AWS EKS and Fargate diagram

Remote access

Our solution deployed both AWS Cloud9 and Amazon WorkSpaces to support secure remote access into the environment.

Cloud9

AWS Cloud9 is a cloud-based integrated development environment (IDE) that lets you write, run and debug your code using a standard browser from any internet-connected machine. Ideally, Cloud9 environments will be created within the Shared Services account. Features of Cloud9 include:

  • A code editor, debugger and terminal
  • Prepackaged essential tools for popular programming languages, including JavaScript, Python, PHP and more, so you don't need to install files or configure your development machine to start new projects
  • The ability to quickly share your development environment with your team, enabling you to pair program and track each other's inputs in real time
  • Direct terminal access to AWS
AWS Cloud9 welcome page screenshot

Amazon WorkSpaces

Amazon WorkSpaces lets an organization deploy virtual Windows or Linux cloud-based desktops. For Jersey Mike's, we deployed WorkSpaces to provide an alternative remote connection method to Cloud9 should an administrator be more comfortable with a virtual desktop as opposed to a Cloud9 IDE.

Outcomes from enhancing cloud maturity

Cloud security

Cloud security defends valuable corporate assets that have moved outside the traditional enterprise perimeter and onto the public internet. At WWT, we help customers enable business growth by designing and deploying reliable, scalable and secure environments across public, private and hybrid clouds.
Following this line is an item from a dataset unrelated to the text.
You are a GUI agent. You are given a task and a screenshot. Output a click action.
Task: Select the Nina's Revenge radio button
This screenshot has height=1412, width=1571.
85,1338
The starting point for any application deployment in AWS is a secure, reliable and automated foundation. Security in AWS requires a multi-tier approach that starts at the foundation and is applied at every tier of an application.

By executing on WWT's Cloud Foundation services offering through AWS, Jersey Mike's was significantly enhanced its security posture with better data protection and compliance. It also has can more consistently apply security policies across its cloud environment, all while simplifying management and operations.

Reliability, performance efficiency and cost optimization 

Using AWS EKS and Fargate provides a stable and scalable infrastructure for Jersey Mike's mobile application. The company is now able to meet heavy user demand, optimize its cloud spend and reduce operational burdens on its cloud team.

In addition, the team followed cloud ops best practices and designed the architecture across multiple Availability Zones to ensure uptime in case of underlying infrastructure issues.

Operational excellence

WWT believes that education and knowledge-sharing with the customer are central to any successful project. This is particularly true in the cloud space. In each cloud engagement, one of our key goals is to teach the customers how to manage and maintain their cloud environment once our tasks are complete. 

Throughout the duration of the project, Jersey Mike's and WWT met daily to discuss progress, challenges and successes. In addition to daily infrastructure meetings, more in-depth training sessions were conducted to make sure Jersey Mike's felt comfortable taking control of the environment post-deployment. For example, training included a walkthrough on creating VPC infrastructure with CloudFormation.

At the end of the project, WWT presented Jersey Mike's with all operational documents and runbooks that detailed their new custom cloud setup along with guides for supporting the environment on a daily basis going forward.